Rappelons au passage qu'à aucun moment de l'arrêt du jugement, prononcé avec gêne et difficulté par la collégialité des juges, il n'a été fait mention desdites plaidoiries. De quoi avait peur les juges pour avoir ainsi militarisé l'enceinte du TCS dès les premières heures avec un important déploiement des éléments du MINETAT/SGPR   armés jusqu'aux dents et ceux de la Gendarmerie, jusque dans la salle d'audience ? Ce qui a d'ailleurs créé un incident avec un avocat de la défense qui a dénoncé cette présence et exigé leur sortie de la salle d’audience. Qu'est-ce qui peut avoir causé le retard de plus de près de 4h qu'aura accusé le début de l'audience ?

Rôle trouble…venant d’en haut

Pour comprendre tous ces faits inhabituels et ces incohérences, le Messager a appris de sources dignes de foi que les condamnations prononcées ne reflétaient par la réalité du procès mais des instructions données à la collégialité des juges. En effet, saisi par la présidente du TCS, dame Annie Bahounoui Batende, « le ministre d’Etat/Secrétaire général de la présidence de la République a demandé la condamnation sévère et lourde de tous les accusés. Ainsi le Conseiller technique du Secrétariat général de la présidence de la République a rédigé le texte sur les exceptions de nullité pour finalement écarter l'exception de compétence du Tribunal militaire plaidée par Me Charles Nguini pour le compte de son client le Colonel Mboutou Elie Ghislain, ainsi que toutes les autres exceptions de nullité des conseils des autres accusés », confie sous cape notre source. Cela explique sans doute pourquoi on a vu les juges très mal à l'aise et tendus à la lecture de l'arrêt, confondant même les pages. Ils n'avaient d'ailleurs aucune gêne à corriger pendant la lecture leur document au bic, créant parfois des pauses inexpliquées. Ce qui était tout de même bizarre pour un travail pour lequel les juges ont eu 15 jours pour libérer.
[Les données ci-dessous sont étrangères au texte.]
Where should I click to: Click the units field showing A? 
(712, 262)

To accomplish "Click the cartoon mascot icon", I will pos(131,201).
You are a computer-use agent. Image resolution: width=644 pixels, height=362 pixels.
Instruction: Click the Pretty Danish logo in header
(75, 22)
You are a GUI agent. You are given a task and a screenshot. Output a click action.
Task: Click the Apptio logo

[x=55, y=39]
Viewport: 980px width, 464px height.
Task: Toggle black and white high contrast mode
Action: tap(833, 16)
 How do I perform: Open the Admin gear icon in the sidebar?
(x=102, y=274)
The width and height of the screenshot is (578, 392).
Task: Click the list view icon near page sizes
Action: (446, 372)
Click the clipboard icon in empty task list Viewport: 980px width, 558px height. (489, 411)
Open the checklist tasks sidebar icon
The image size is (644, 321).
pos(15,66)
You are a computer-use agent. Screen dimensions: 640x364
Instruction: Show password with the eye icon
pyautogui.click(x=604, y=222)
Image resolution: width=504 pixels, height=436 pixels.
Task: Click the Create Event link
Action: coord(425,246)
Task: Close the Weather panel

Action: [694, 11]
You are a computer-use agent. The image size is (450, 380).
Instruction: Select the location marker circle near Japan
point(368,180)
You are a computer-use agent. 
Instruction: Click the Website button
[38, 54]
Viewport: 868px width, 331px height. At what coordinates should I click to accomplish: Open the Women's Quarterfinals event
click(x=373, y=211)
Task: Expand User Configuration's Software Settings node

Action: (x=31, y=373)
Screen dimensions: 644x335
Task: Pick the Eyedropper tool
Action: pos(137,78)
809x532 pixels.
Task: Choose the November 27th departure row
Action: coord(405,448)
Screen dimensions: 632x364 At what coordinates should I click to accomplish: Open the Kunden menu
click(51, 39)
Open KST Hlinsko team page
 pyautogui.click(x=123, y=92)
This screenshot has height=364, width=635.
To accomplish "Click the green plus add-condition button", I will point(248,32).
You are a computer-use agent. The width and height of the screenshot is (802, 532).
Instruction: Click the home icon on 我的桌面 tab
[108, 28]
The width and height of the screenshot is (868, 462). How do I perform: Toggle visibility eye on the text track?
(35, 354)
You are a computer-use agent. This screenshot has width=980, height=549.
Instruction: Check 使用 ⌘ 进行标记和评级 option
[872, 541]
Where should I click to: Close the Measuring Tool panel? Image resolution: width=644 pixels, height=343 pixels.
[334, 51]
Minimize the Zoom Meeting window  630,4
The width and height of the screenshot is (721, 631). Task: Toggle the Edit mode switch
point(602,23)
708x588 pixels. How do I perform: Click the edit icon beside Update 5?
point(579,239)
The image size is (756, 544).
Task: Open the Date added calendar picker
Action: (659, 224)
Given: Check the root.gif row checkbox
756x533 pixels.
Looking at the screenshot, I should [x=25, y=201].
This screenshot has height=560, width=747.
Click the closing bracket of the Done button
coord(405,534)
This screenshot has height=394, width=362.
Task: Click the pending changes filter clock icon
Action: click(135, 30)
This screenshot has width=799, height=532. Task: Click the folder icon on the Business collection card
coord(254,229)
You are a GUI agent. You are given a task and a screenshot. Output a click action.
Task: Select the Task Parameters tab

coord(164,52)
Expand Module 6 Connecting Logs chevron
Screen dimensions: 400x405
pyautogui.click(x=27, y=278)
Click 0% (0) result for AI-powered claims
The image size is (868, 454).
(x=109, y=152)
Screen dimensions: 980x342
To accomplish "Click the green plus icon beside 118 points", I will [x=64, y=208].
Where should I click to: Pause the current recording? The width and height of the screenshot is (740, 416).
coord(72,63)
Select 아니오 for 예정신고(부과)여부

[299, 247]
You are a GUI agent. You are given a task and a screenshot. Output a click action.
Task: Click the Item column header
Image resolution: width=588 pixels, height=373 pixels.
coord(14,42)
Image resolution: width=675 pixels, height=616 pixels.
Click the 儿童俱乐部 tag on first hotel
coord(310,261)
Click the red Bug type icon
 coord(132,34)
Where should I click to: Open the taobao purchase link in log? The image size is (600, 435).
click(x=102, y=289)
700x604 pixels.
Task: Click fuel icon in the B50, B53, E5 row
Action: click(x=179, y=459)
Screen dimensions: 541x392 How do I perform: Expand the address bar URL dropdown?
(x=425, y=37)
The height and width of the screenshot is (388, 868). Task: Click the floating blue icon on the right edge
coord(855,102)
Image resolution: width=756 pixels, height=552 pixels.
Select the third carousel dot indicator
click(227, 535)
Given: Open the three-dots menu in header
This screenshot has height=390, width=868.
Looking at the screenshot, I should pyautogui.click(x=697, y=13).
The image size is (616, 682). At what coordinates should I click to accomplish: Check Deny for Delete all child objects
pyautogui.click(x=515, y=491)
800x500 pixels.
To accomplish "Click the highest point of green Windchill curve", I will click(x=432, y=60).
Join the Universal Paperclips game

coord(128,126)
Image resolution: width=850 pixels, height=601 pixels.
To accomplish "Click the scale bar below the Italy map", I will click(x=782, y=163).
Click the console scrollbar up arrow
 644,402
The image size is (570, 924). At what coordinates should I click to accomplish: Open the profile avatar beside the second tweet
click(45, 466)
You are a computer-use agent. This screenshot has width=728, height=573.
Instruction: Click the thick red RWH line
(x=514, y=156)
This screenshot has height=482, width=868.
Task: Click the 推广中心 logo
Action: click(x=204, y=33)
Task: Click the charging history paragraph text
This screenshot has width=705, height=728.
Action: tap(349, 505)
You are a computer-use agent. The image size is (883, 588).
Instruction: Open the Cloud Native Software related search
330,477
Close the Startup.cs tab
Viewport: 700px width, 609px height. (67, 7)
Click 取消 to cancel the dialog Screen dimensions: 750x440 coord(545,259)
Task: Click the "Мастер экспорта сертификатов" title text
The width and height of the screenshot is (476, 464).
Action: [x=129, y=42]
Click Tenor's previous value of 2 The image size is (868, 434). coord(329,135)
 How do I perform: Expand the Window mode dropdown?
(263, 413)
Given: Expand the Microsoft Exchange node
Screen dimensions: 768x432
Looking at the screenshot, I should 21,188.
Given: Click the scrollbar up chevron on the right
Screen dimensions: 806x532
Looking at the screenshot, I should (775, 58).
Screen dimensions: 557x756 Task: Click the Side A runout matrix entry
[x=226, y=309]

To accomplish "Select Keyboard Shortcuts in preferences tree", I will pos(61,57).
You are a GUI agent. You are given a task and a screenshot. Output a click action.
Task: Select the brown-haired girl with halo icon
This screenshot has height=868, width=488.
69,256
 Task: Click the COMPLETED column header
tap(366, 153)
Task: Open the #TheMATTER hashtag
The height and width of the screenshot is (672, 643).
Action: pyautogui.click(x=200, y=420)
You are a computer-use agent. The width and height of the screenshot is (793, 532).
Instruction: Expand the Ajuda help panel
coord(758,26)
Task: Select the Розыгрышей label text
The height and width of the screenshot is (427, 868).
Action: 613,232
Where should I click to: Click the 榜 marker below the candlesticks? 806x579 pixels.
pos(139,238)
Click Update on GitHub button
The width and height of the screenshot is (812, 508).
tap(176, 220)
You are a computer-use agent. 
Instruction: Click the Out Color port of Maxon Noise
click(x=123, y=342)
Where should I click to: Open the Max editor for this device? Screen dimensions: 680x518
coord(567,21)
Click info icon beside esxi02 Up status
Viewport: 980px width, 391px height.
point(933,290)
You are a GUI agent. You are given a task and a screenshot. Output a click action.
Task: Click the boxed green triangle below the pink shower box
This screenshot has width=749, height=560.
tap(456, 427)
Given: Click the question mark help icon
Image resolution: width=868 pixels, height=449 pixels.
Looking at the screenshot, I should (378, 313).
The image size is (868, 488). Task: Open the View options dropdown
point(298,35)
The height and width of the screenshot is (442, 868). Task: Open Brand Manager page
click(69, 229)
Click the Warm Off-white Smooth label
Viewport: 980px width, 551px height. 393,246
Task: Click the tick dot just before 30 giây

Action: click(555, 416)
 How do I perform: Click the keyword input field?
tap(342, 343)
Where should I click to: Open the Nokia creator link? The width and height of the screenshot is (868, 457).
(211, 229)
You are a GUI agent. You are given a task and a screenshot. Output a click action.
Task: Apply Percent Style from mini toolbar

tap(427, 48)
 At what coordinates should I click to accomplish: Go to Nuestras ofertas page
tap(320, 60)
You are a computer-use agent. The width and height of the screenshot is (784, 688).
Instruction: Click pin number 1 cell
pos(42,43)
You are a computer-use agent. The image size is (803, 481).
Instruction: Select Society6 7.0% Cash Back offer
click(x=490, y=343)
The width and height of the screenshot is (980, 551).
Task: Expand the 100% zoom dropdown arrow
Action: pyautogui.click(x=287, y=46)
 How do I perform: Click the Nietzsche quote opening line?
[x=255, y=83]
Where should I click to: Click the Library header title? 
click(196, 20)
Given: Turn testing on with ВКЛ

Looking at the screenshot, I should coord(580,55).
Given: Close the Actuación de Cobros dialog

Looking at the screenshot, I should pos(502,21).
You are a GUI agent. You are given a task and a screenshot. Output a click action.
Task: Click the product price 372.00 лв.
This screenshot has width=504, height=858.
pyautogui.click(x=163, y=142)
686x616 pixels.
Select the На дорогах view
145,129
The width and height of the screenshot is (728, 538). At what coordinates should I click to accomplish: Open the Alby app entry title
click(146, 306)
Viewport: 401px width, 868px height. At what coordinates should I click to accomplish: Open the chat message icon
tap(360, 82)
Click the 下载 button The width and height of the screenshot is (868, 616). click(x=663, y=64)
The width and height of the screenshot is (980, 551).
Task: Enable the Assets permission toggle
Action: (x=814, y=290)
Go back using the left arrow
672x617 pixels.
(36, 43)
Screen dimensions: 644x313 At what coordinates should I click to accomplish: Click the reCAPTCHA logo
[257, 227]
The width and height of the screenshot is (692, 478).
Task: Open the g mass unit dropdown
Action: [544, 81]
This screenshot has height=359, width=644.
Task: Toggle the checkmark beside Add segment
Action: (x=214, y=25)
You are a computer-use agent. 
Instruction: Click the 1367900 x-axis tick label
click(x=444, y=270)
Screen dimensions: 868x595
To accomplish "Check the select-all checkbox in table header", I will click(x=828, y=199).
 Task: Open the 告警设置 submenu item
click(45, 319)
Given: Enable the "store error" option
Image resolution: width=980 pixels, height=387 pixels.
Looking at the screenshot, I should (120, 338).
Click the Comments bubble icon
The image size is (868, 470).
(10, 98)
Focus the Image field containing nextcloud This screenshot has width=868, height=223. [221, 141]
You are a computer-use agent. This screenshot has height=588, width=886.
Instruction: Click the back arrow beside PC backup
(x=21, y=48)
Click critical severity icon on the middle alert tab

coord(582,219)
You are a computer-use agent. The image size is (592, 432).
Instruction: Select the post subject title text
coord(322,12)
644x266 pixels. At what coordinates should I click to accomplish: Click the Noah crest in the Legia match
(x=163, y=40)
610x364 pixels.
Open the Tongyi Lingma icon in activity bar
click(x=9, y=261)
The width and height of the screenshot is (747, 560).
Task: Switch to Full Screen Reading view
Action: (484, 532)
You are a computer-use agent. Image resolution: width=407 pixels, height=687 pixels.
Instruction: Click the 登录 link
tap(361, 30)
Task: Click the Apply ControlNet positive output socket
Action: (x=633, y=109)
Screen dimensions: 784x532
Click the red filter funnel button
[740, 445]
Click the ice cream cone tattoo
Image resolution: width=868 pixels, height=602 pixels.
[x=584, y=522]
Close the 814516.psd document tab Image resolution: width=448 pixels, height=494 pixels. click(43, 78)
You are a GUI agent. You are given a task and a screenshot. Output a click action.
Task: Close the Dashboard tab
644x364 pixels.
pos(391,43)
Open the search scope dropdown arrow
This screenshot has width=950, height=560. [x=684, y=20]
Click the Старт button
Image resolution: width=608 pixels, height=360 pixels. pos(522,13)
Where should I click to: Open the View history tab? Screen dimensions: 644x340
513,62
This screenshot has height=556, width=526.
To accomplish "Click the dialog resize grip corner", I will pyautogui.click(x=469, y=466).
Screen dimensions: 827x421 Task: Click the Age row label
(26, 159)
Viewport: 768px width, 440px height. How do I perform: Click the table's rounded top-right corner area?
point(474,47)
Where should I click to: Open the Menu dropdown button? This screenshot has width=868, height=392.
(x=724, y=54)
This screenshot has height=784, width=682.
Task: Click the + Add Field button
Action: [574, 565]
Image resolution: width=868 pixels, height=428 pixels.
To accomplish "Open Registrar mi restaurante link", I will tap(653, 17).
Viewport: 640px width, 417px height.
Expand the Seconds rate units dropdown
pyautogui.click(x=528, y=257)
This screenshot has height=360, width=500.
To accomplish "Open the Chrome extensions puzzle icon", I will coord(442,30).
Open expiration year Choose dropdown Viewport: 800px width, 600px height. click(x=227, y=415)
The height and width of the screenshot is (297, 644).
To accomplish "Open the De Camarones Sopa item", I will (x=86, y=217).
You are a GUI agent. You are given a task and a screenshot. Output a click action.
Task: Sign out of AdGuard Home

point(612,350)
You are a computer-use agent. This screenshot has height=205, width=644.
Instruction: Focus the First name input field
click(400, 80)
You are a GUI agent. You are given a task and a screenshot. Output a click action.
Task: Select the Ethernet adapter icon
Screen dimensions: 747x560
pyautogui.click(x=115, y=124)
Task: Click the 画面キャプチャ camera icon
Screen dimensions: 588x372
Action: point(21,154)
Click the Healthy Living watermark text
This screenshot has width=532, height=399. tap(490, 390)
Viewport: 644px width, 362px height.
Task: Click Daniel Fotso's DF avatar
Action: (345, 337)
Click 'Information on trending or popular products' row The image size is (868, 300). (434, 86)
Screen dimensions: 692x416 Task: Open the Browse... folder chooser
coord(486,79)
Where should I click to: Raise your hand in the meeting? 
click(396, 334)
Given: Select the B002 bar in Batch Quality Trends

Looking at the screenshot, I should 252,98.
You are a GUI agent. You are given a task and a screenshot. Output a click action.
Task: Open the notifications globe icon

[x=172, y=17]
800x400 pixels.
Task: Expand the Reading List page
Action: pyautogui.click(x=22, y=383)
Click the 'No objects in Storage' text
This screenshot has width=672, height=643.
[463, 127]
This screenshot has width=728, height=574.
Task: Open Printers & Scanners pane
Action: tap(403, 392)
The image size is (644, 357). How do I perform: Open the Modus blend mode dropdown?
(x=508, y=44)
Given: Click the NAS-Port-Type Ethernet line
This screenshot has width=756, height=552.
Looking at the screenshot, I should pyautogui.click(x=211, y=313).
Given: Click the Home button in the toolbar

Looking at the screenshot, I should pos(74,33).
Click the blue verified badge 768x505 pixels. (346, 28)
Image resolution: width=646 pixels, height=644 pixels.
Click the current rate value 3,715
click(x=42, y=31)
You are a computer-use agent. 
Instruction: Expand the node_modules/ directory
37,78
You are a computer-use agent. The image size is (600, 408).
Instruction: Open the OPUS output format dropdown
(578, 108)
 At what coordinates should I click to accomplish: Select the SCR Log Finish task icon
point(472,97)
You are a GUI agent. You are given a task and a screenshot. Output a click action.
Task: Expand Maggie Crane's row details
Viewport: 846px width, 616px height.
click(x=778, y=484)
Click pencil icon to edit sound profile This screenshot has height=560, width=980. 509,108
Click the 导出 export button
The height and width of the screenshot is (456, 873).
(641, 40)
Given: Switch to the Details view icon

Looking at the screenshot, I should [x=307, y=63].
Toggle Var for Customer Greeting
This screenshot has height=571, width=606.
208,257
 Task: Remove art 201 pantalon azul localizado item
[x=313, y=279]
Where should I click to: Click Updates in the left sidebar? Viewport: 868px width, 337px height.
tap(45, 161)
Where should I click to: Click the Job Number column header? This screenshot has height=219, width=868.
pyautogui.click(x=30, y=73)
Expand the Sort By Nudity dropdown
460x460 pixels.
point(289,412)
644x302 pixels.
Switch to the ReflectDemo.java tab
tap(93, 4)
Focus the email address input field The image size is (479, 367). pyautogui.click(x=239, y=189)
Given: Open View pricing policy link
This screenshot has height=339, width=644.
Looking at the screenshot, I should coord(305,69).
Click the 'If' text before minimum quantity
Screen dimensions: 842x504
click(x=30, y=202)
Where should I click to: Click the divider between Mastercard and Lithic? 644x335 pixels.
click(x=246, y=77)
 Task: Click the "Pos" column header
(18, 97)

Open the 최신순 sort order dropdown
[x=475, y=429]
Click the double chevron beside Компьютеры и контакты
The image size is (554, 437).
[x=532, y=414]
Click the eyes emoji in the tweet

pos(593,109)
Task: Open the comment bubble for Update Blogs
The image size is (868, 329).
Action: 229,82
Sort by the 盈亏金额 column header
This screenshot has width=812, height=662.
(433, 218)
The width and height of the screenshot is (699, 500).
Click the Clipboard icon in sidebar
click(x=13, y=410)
Pis, les motivations lues laissaient transparaître qu'elles n'avaient pas tenu compte des plaidoiries de la défense, mais uniquement les déclarations sans preuves contenues dans l'ordonnance de renvoi, dont celles du coaccusé Mbangue abondamment citées pour lesquelles il s'était d'ailleurs rétracté. Quel aura été le rôle joué par le MINETAT/SGPR dans cette procédure où le préjudice est parti de plus de 200 milliards à seulement 23 milliards Fcfa ? Surtout lorsqu'on sait que l'ex MINDEF  avait fait part d'un haut responsable de la République qui avait promis de le mettre en prison en compagnie de sa femme. 

Batailles pour le contrôle du Pouvoir

Porté au Secrétariat général depuis dix ans, Ferdinand Ngoh Ngoh qui a puisé les sources de sa puissance entre milieux économiques et politiques, jouit aujourd’hui d’une grande parcelle de pouvoir à lui concédée par le Chef de l’Etat. Beaucoup d’analystes politiques avertis voient cette main noire du natif de Minta comme une guerre de tranchées au sommet de l’Etat. On n’a pas fini d’ergoter sur les réseaux d’influence, les manœuvres et les batailles pour le contrôle du Pouvoir. La preuve par 9 avec le verdict qui s’abat comme un couperet sur celui qui, avant de tomber en disgrâce, avait tout d’un homme d’Etat. Au-delà de sa discrétion légendaire sur laquelle il a bâti sa carrière de haut commis de l’Etat, il y’a cette fidélité jamais démentie envers Paul Biya qui le caractérise. Depuis qu’il a été interpellé et embastillé, Mebe Ngo’o n’a jamais bronché ; il est  resté taiseux, choisissant de souffrir en silence et de clamer sereinement son innocence dans cette affaire où plusieurs apparatchiks du régime ont toujours nourrit le rêve de le voir toucher le fond.